Thesis Sponsor/Dissertation Chair/Project Chair

Carlos Molina

Committee Member

Charles Du

Committee Member

John Gaynor

Abstract

Inducible cAMP Early Repressor (ICER) is a dominant transcription repressor of the cAMP Responsive Element Modulator (CREM) and cAMP Responsive Element Protein (CREB) family of transcription factors. ICER isoforms are differently expressed in various cell types and are involved in essential functions including hormonal regulation, circadian rhythm, spermatogenesis, and immune response. In the context of cancer, ICER is proposed as a tumor suppressor in leukemia, prostate, pituitary cancers, and melanoma. In melanoma, ICER is targeted for degradation during tumorigenesis and highly upregulated during regression, further highlighting its potency as a tumor suppressor. Inside the nucleus, ICER targets oncogenes and key cell-cycle regulatory genes such as Cyclin A, Cyclin D, C-fos and Bcl2, yet the full spectrum of its targets has not been fully explored.

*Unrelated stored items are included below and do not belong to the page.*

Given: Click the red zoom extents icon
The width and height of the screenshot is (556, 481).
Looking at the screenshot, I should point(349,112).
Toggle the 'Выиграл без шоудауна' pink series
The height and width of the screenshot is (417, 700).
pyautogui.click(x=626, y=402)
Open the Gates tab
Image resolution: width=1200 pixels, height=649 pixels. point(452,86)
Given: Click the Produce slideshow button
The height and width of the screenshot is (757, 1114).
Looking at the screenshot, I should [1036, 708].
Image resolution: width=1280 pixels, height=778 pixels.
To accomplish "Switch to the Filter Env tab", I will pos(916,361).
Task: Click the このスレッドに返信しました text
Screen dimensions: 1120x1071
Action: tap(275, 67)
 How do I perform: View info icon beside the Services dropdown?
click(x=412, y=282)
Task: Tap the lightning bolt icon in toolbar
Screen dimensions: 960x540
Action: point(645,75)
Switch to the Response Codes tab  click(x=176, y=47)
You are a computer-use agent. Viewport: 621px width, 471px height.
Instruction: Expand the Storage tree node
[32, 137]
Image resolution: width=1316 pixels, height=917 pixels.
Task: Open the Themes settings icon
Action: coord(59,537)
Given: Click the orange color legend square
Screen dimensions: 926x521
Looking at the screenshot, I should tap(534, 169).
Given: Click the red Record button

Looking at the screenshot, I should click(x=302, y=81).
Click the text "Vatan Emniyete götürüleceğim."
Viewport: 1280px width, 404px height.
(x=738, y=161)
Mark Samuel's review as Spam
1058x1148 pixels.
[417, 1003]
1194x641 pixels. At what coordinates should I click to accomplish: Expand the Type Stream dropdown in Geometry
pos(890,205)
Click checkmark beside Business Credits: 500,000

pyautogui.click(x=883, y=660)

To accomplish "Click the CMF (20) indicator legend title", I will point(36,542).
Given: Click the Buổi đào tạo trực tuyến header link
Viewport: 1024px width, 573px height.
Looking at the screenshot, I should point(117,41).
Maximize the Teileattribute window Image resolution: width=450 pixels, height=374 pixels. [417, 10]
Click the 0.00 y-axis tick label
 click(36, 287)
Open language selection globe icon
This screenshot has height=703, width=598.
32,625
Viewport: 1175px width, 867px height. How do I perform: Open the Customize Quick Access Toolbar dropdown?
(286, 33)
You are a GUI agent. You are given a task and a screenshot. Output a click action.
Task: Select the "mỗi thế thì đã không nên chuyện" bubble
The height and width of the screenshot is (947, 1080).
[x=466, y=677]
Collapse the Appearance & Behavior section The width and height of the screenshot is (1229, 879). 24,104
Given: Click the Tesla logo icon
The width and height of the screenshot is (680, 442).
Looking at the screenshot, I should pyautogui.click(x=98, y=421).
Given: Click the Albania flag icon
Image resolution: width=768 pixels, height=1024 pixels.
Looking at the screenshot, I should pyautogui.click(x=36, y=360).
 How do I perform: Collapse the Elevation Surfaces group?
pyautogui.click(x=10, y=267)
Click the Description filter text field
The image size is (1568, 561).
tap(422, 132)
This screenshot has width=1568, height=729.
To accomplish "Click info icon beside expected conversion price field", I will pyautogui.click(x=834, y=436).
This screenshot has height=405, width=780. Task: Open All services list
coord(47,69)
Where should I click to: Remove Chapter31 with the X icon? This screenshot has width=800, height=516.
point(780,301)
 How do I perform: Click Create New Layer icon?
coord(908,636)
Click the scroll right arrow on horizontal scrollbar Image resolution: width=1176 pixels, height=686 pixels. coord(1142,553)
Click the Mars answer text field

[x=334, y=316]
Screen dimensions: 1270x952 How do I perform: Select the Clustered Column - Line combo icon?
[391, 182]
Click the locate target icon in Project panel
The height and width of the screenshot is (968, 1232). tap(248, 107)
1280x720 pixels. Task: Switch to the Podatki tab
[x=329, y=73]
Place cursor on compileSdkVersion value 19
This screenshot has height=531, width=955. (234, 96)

The goal of this thesis is to generate a stable inducible cell line which allows better study of ICER at viable conditions, identifying its binding regions and any additional genes it targets. For this study Sk-Mel-24 cells were used as a model of human melanoma. Two plasmids were utilized in each transfection round, all-in-one Cas9 gRNA plasmid and an ICER-containing donor DNA plasmid. The Cas9 gRNA plasmid was used to target the AAVS1 (safe harbor) locus, due to the transcriptional competence and minimal adverse effect of the region. As for the donor plasmid, it carried N-terminus hemagglutinin (HA) tagged ICER (NHA-ICER) under the control of Tetracycline-induced expression system. Results from Western blot, immunocytochemistry (ICC), fluorescence microscopy all demonstrate successful doxycycline induction. Furthermore, PCR and sanger data proper integration of NHA-ICER into the AAVS1 locus.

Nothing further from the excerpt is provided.